Nella mozione presentata dal gruppo della “Sinistra Italiana” alla Camera dei Deputati, lo scorso 24 Novembre, si delinea, per la prima volta, un quadro complessivo e una griglia coerente di misure e iniziative a più livelli, per prevenire la guerra e contrastare il terrorismo senza cedere alle pulsioni militari e securitarie. Si tratta di dodici punti, in particolare: no alla guerra e ad ogni avventura militare; una conferenza regionale di pace con tutti gli attori, direttamente e indirettamente, coinvolti; riconoscimento dello Stato di Palestina; dialogo in Siria, senza la precondizione della destituzione di Assad e in linea con i nove punti della recente Intesa di Vienna; blocco di ogni traffico, vendita di armi e finanziamenti a Daesh e i suoi sponsor; diplomazia e coordinamento di intelligence; misure per il dialogo inter-culturale e inter-religioso per prevenire marginalizzazione e radicalizzazione.

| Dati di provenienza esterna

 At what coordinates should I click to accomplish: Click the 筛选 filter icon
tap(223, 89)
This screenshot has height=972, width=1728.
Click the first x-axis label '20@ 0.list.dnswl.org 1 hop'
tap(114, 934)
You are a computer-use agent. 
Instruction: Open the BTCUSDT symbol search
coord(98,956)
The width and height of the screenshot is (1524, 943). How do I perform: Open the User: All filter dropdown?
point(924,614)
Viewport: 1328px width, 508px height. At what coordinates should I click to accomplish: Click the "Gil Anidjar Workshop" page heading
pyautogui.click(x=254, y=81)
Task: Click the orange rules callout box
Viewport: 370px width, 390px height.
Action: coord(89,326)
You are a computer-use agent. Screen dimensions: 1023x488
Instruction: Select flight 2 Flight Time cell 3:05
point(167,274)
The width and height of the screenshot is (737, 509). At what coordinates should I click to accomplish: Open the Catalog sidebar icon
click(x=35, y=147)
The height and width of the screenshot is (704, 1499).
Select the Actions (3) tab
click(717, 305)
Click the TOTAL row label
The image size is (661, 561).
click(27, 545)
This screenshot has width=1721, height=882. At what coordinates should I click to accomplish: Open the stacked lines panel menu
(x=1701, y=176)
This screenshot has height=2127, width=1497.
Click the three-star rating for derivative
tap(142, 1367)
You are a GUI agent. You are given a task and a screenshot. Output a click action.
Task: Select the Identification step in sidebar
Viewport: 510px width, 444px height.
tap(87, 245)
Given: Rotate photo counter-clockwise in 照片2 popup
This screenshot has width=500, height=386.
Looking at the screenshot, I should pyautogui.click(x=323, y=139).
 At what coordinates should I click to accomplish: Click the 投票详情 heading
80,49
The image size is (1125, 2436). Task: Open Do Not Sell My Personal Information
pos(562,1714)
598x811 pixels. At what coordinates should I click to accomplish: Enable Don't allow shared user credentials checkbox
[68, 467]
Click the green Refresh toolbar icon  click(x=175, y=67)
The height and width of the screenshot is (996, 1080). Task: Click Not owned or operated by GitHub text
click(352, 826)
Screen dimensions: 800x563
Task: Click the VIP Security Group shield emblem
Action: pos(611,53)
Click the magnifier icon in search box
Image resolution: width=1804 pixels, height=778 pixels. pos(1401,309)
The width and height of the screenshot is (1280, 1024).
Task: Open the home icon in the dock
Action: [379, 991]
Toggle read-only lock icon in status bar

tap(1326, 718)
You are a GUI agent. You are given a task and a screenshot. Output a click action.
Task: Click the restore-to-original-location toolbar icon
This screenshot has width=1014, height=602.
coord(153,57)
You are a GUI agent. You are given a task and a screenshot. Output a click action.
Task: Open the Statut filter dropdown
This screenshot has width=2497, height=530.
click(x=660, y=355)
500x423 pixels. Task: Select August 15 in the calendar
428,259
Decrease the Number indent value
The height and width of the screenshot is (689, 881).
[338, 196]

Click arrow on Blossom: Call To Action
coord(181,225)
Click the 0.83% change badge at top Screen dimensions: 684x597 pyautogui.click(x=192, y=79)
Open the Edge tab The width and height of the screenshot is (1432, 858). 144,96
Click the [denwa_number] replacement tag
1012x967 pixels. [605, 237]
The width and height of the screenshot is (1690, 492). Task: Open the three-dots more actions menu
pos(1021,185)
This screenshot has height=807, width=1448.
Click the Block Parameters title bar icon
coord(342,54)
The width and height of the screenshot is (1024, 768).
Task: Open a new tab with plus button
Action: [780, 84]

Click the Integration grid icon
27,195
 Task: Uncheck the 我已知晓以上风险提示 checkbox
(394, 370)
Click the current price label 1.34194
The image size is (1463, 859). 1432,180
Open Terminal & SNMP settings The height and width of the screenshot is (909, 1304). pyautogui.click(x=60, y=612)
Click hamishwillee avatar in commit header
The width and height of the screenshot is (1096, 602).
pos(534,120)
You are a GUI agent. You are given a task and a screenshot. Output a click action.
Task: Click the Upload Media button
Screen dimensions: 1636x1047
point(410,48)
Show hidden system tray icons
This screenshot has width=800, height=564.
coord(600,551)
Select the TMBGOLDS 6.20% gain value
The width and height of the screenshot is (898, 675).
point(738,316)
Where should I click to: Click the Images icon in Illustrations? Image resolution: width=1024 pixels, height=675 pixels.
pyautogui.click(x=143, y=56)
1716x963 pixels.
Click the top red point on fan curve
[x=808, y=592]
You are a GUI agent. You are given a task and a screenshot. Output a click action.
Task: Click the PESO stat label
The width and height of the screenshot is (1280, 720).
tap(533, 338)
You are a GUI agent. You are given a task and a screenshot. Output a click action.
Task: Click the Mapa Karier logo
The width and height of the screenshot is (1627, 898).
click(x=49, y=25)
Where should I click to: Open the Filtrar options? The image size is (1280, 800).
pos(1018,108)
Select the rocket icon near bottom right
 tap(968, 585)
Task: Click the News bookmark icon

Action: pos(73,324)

Sarebbe davvero importante se, a partire da questi punti, potessimo esplorare nuove possibilità e iniziative per una mobilitazione unitaria, efficace, dei movimenti per la pace e contro la guerra. Come nell’appello, accorato, da cui siamo partiti. E’, sinora, questa, l’unica piattaforma davvero promettente per dire no alla violenza e rilanciare le ragioni della pace.